> TASK GOAL
Reproduce the lines below, replacing "legend" with "key" wherever it occurs, and change nothing else.

> EXCERPTED DATA

↓

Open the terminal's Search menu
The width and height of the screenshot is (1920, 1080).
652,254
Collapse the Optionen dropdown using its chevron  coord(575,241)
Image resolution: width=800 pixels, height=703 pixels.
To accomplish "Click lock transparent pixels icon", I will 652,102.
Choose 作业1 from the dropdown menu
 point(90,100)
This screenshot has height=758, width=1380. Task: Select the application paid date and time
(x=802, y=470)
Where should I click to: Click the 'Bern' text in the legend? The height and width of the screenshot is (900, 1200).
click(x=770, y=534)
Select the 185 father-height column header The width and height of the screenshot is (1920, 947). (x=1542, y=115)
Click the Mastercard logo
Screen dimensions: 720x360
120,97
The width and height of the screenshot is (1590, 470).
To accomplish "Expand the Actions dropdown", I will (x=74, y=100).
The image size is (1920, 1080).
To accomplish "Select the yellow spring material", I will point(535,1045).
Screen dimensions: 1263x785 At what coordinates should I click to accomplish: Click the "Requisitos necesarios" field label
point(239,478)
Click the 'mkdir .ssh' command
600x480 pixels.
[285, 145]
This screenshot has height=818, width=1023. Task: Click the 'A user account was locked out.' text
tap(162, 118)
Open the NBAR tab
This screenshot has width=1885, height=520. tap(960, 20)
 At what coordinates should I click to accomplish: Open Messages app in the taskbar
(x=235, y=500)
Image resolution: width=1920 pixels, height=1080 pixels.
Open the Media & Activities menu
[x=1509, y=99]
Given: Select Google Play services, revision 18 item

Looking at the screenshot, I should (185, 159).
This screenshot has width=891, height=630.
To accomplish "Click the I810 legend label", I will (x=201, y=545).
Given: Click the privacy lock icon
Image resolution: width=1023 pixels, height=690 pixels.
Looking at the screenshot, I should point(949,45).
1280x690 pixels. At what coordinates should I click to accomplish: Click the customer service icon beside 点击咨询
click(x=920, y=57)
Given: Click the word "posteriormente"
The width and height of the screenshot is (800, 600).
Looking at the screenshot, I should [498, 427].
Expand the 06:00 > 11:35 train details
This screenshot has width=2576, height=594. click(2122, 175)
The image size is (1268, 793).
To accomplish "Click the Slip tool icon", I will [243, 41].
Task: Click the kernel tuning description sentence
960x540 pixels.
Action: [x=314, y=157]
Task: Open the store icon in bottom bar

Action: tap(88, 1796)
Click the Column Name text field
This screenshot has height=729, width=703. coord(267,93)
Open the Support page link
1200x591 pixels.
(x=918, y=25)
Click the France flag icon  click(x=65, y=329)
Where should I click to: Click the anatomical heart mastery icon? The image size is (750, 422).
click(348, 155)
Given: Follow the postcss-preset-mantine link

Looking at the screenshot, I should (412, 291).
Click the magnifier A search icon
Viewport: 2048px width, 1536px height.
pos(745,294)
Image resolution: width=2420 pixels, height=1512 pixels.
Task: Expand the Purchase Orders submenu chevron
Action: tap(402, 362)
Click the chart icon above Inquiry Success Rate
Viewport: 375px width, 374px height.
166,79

↑

> EXPECTED ANSWER
Open the terminal's Search menu
The width and height of the screenshot is (1920, 1080).
652,254
Collapse the Optionen dropdown using its chevron  coord(575,241)
Image resolution: width=800 pixels, height=703 pixels.
To accomplish "Click lock transparent pixels icon", I will 652,102.
Choose 作业1 from the dropdown menu
 point(90,100)
This screenshot has height=758, width=1380. Task: Select the application paid date and time
(x=802, y=470)
Where should I click to: Click the 'Bern' text in the key? The height and width of the screenshot is (900, 1200).
click(x=770, y=534)
Select the 185 father-height column header The width and height of the screenshot is (1920, 947). (x=1542, y=115)
Click the Mastercard logo
Screen dimensions: 720x360
120,97
The width and height of the screenshot is (1590, 470).
To accomplish "Expand the Actions dropdown", I will (x=74, y=100).
The image size is (1920, 1080).
To accomplish "Select the yellow spring material", I will point(535,1045).
Screen dimensions: 1263x785 At what coordinates should I click to accomplish: Click the "Requisitos necesarios" field label
point(239,478)
Click the 'mkdir .ssh' command
600x480 pixels.
[285, 145]
This screenshot has height=818, width=1023. Task: Click the 'A user account was locked out.' text
tap(162, 118)
Open the NBAR tab
This screenshot has width=1885, height=520. tap(960, 20)
 At what coordinates should I click to accomplish: Open Messages app in the taskbar
(x=235, y=500)
Image resolution: width=1920 pixels, height=1080 pixels.
Open the Media & Activities menu
[x=1509, y=99]
Given: Select Google Play services, revision 18 item

Looking at the screenshot, I should (185, 159).
This screenshot has width=891, height=630.
To accomplish "Click the I810 key label", I will (x=201, y=545).
Given: Click the privacy lock icon
Image resolution: width=1023 pixels, height=690 pixels.
Looking at the screenshot, I should point(949,45).
1280x690 pixels. At what coordinates should I click to accomplish: Click the customer service icon beside 点击咨询
click(x=920, y=57)
Given: Click the word "posteriormente"
The width and height of the screenshot is (800, 600).
Looking at the screenshot, I should [498, 427].
Expand the 06:00 > 11:35 train details
This screenshot has width=2576, height=594. click(2122, 175)
The image size is (1268, 793).
To accomplish "Click the Slip tool icon", I will [243, 41].
Task: Click the kernel tuning description sentence
960x540 pixels.
Action: [x=314, y=157]
Task: Open the store icon in bottom bar

Action: tap(88, 1796)
Click the Column Name text field
This screenshot has height=729, width=703. coord(267,93)
Open the Support page link
1200x591 pixels.
(x=918, y=25)
Click the France flag icon  click(x=65, y=329)
Where should I click to: Click the anatomical heart mastery icon? The image size is (750, 422).
click(348, 155)
Given: Follow the postcss-preset-mantine link

Looking at the screenshot, I should (412, 291).
Click the magnifier A search icon
Viewport: 2048px width, 1536px height.
pos(745,294)
Image resolution: width=2420 pixels, height=1512 pixels.
Task: Expand the Purchase Orders submenu chevron
Action: tap(402, 362)
Click the chart icon above Inquiry Success Rate
Viewport: 375px width, 374px height.
166,79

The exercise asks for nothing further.